Esta Fundación apareció en la prensa europea como consecuencia de su colaboración con otra organización medioambiental, Zero Waste Europe, en el estudio de diversas incineradoras situadas en Europa. Una de las primeras en ser estudiada fue la de Harlingen (Holanda). Una incineradora que se puso en marcha en 2011 y de la que, en 2018, publicaron un estudio titulado Emisiones Escondidas, redactado de forma convencional, no como el de Zubieta. En él, se hacía un seguimiento de las emisiones de esa planta holandesa y se analizaba el contenido en diversas sustancias químicas, entre ellas dioxinas, furanos y bifenilos policlorados (PCBs), en huevos de gallinas criadas en el entorno de la incineradora, así como en musgos, agujas de pinos y hojas de acebos y otras plantas, también cercanas a las instalaciones.

Ciñéndonos al estudio del contenido en dioxinas de los huevos cercanos a Harlingen, ToxicoWatch hacía referencia a un artículo publicado en 2014 y firmado por el que luego sería el redactor del informe sobre la incineradora (A. Arkenbout). Allí se decía que “Todos los huevos de gallinas de pequeñas granjas cercanas a Harlingen, en un radio de 2 km desde la incineradora, mostraron una concentración de dioxinas mucho más alta que la permitida por la legislación europea”. Algo que no es del todo correcto a la vista de lo que se ve en la Figura 1 del estudio de ToxicoWatch mencionado en el párrafo anterior.

Además, en un estudio, posterior a ese de 2014, llevado a cabo en ese tipo de granjas por varias Instituciones y cubriendo todo el territorio holandés, se llegó a la conclusión de que "los niveles observados anteriormente alrededor de Harlingen (Arkenbout, 2014) no eran inusuales para las gallinas de propietarios privados en otros lugares de los Países Bajos". Estos últimos autores lanzan la hipótesis de que el origen de esas dioxinas puede estar en la realización de pequeñas hogueras y/o en el uso de las cenizas en ellas generadas como abono rico en potasio, hierro, calcio, etc en tierras de cultivo y que podrían contener dioxinas.

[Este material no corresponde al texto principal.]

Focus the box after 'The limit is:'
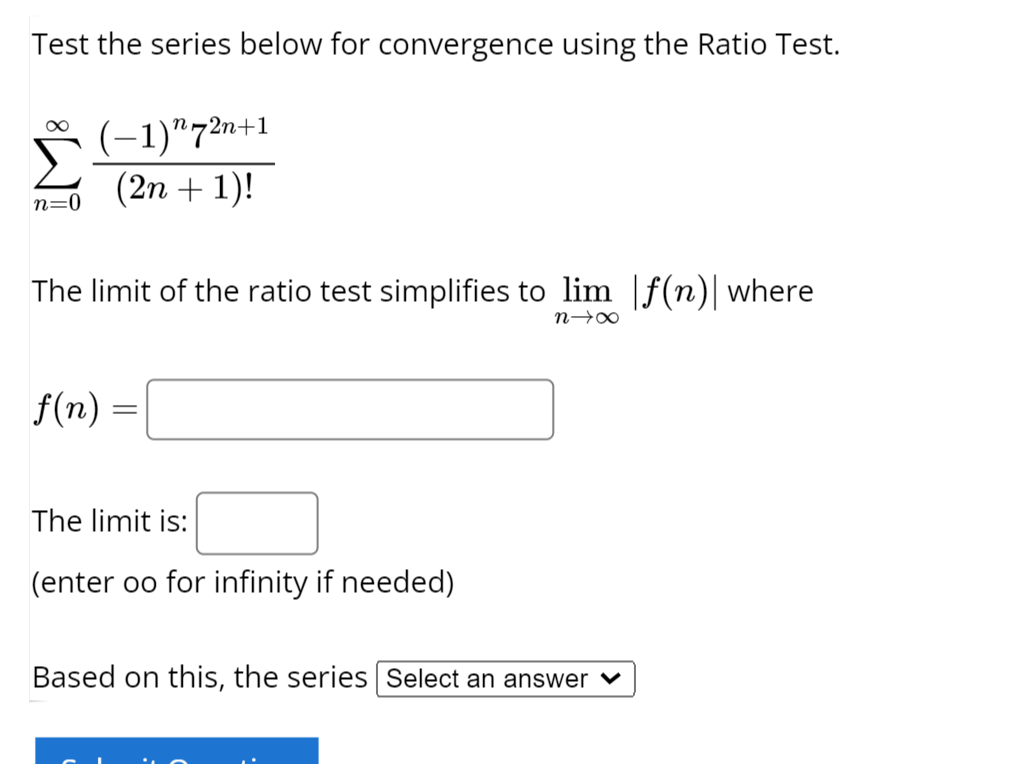1015x764 pixels. (x=257, y=522)
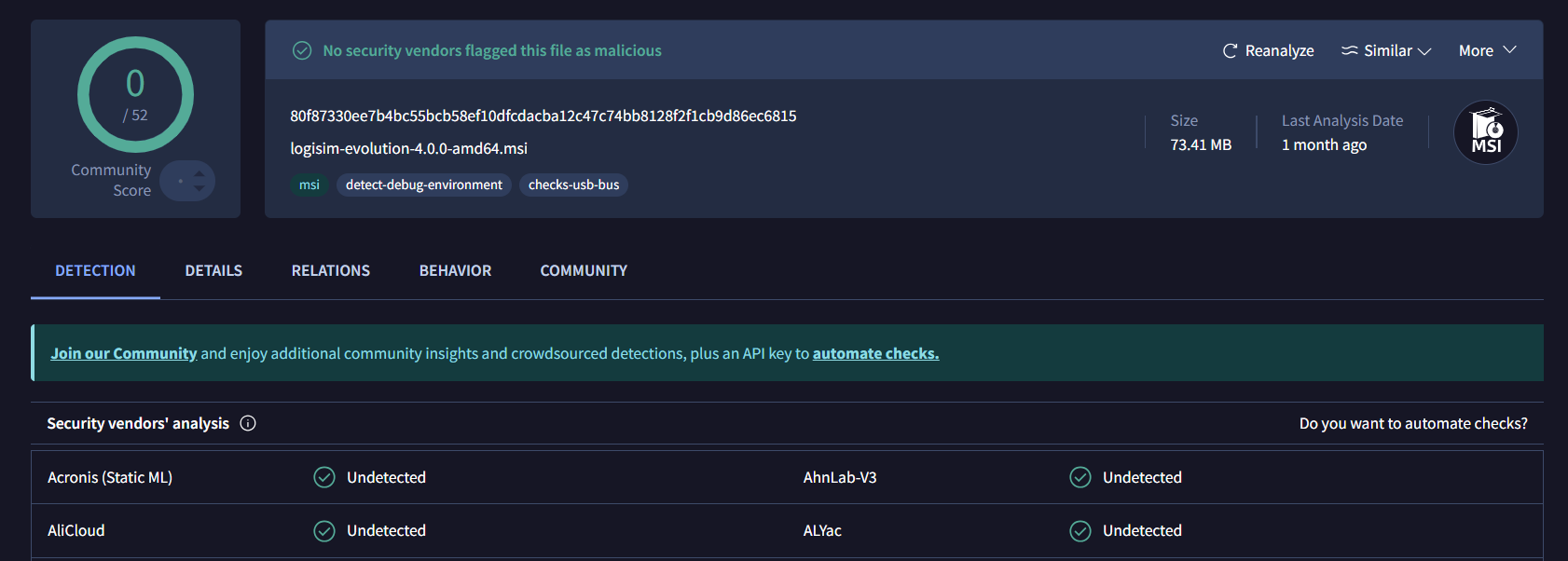Open the Similar dropdown menu
This screenshot has height=561, width=1568.
tap(1386, 50)
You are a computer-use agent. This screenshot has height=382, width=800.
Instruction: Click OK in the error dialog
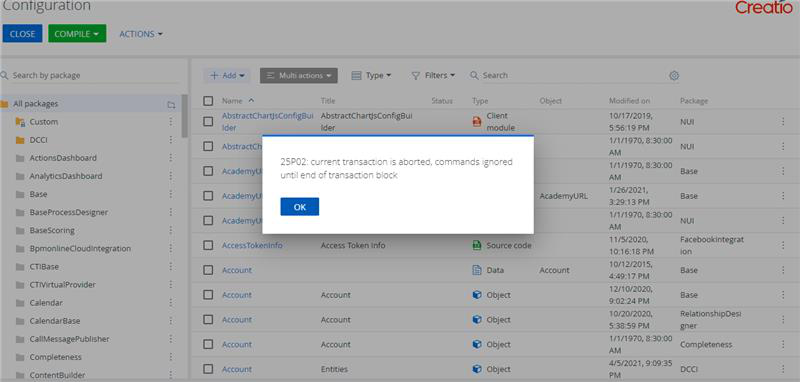pos(299,207)
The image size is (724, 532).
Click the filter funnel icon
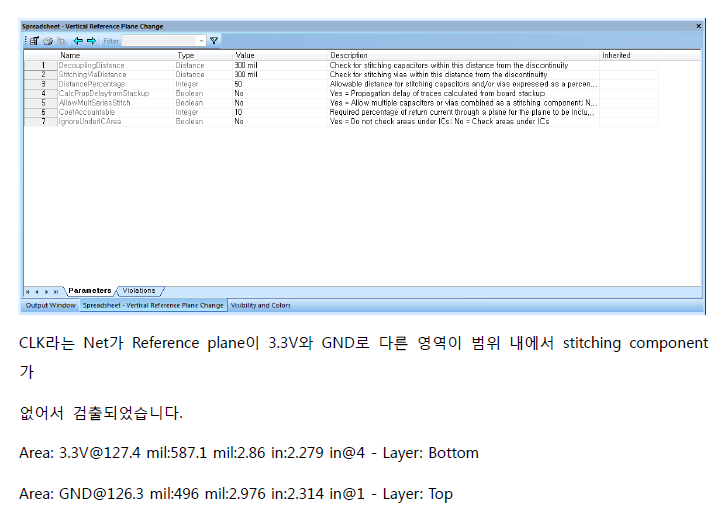(x=214, y=41)
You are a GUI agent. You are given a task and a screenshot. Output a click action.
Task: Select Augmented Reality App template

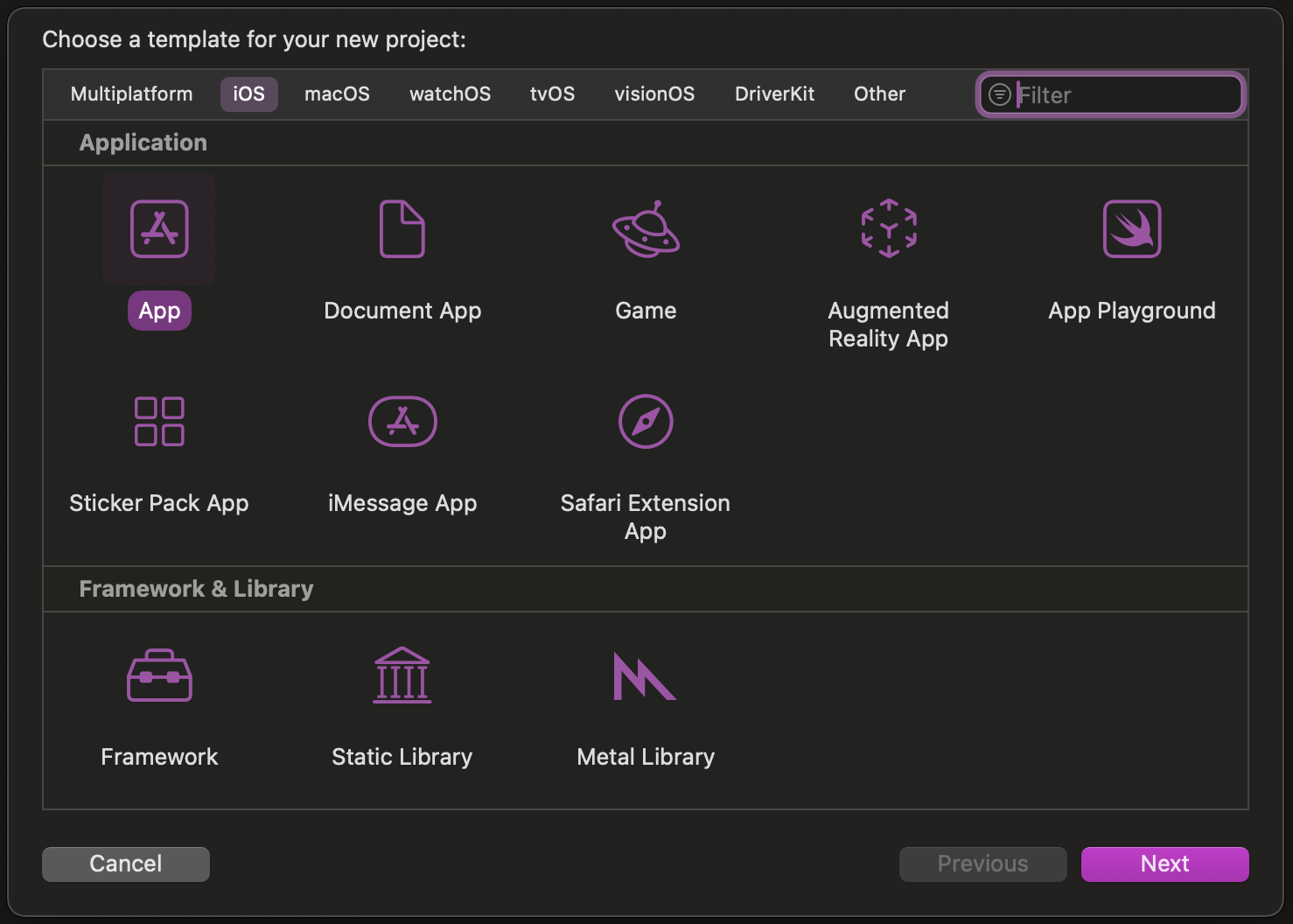(x=889, y=229)
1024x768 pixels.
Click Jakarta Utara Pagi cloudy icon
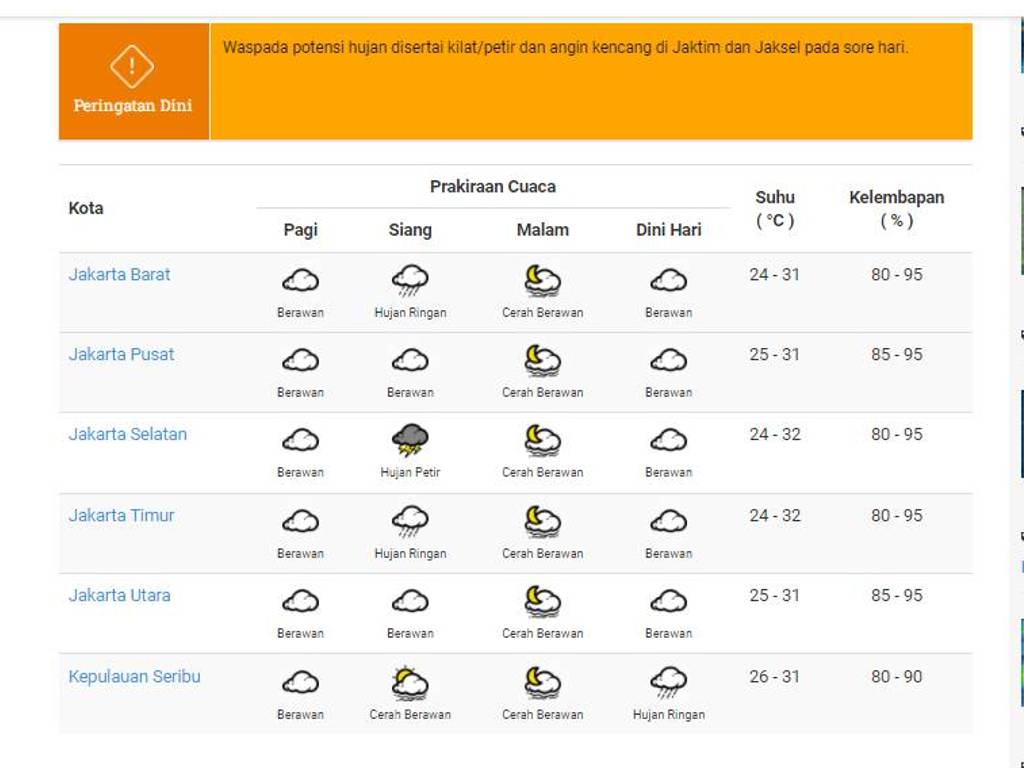[x=300, y=601]
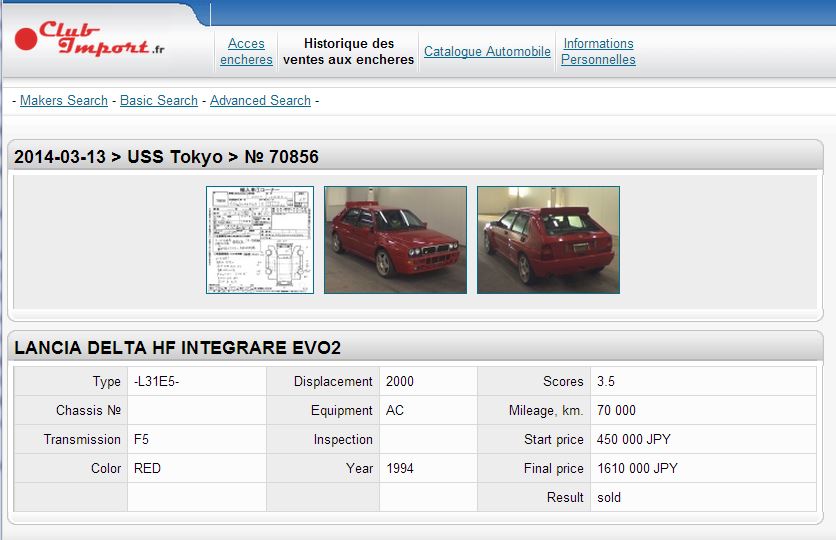View the auction sheet thumbnail
Viewport: 836px width, 540px height.
[260, 240]
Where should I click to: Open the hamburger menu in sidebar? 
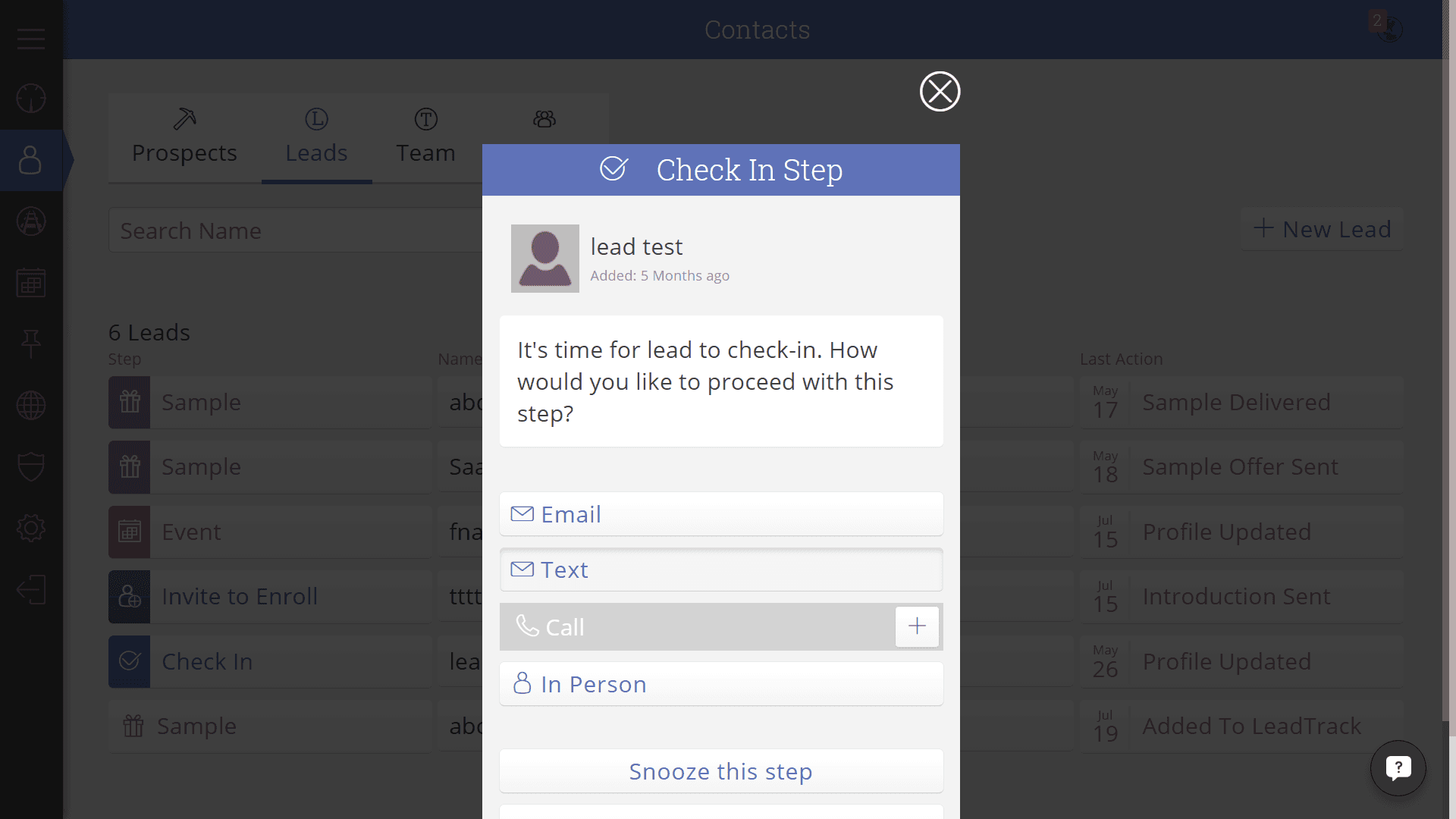[x=31, y=39]
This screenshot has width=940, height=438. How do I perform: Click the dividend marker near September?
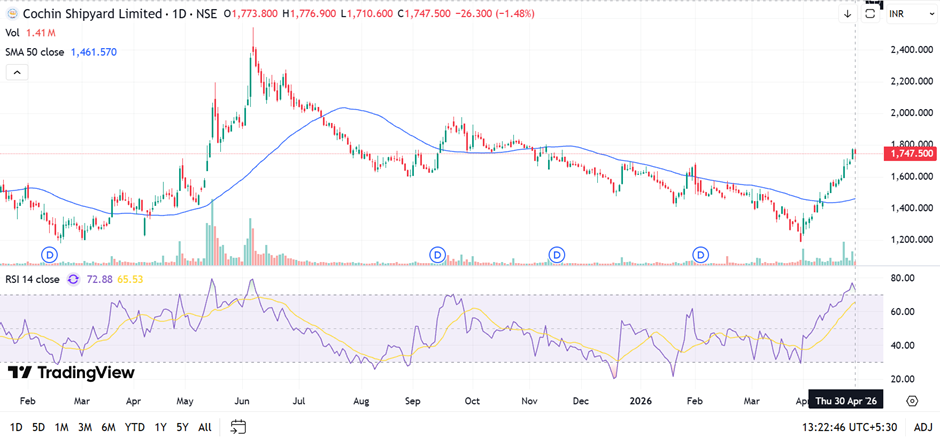[x=437, y=255]
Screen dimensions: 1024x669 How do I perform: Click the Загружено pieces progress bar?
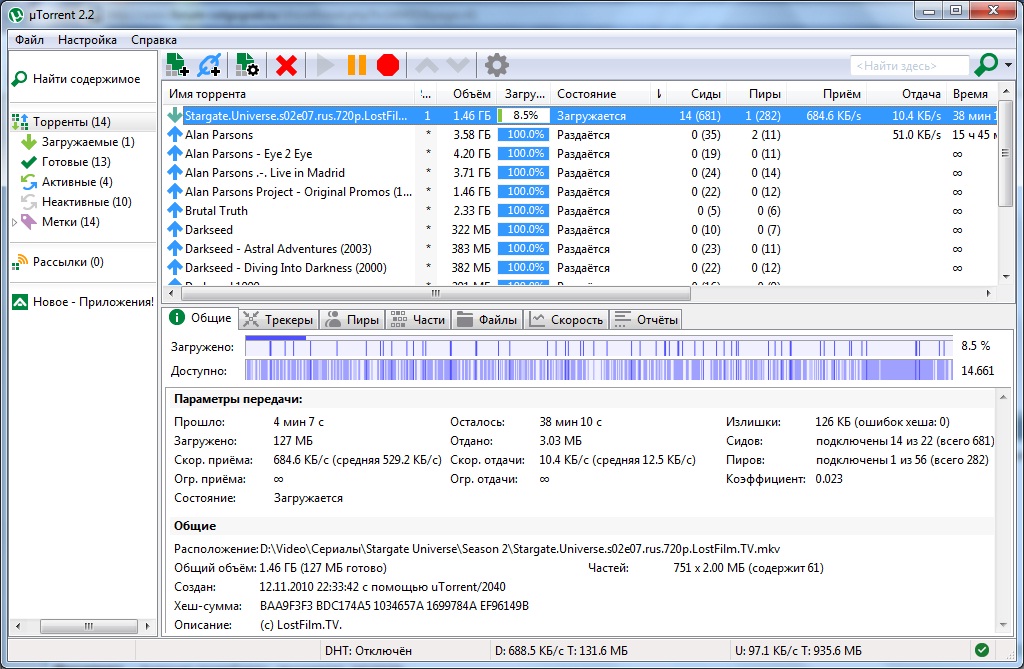(598, 346)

En lo que se refiere al contenido en dioxinas y sus primos (furanos y PCBs) de los huevos de granjas próximas a Zubieta, ya en 2019, sin la planta en funcionamiento, los huevos de tres granjas próximas tenían niveles por encima del límite establecido por la Union Europea. El propio estudio de ToxicoWatch aducía para explicarlo que, en el entorno de la incineradora, hay otras plantas industriales y mucho tráfico que pueden estar en el origen de esas cifras. En las muestras tomadas a lo largo de 2021, tras la puesta en marcha de la incineradora, solo una granja situada en Andoain, la que mencionaba la nota del Diario Vasco, había casi cuadruplicado su nivel de dioxinas y se situaba por encima del límite permitido. La granja está a 3,6 km de la incineradora y, además de la Nacional I, tiene cerca una planta de asfalto y otra de reciclado de plásticos, todas ellas potenciales fuentes de dioxinas. Pero, curiosamente, otras granjas que en el 2019 se pasaban del limite de la Unión Europea, en las muestras tomadas en 2021, con la incineradora funcionando, no lo hacían.

Abundando en la contaminación de huevos por dioxinas, furanos y PCBs, en la zona de la incineradora después de su puesta en marcha, Biodonostia, un Instituto de Investigación Sanitaria, radicado en Donosti, publicó, en octubre de 2022 y en la web de Medio Ambiente del Diputación Foral de Gipuzkoa, un informe en el que se analizaban muestras de huevos, leche y suelos, recogidas en caseríos próximos a la incineradora de Zubieta. En 2021 se recogieron y se analizaron 54 muestras (21 de leche, 17 de huevos y 16 de suelo) y en 2022 otras 57 muestras (22 de leche, 18 de huevos y 17 de suelo). Solo la leche de un caserío de Lasarte sobrepasaba los límites de la Unión Europea pero, en lo que se refiere a los huevos, las 35 muestras analizadas estaban todas por debajo de los contenidos establecidos por la legislación europea. Así que algo raro pasaba en ese caserío concreto.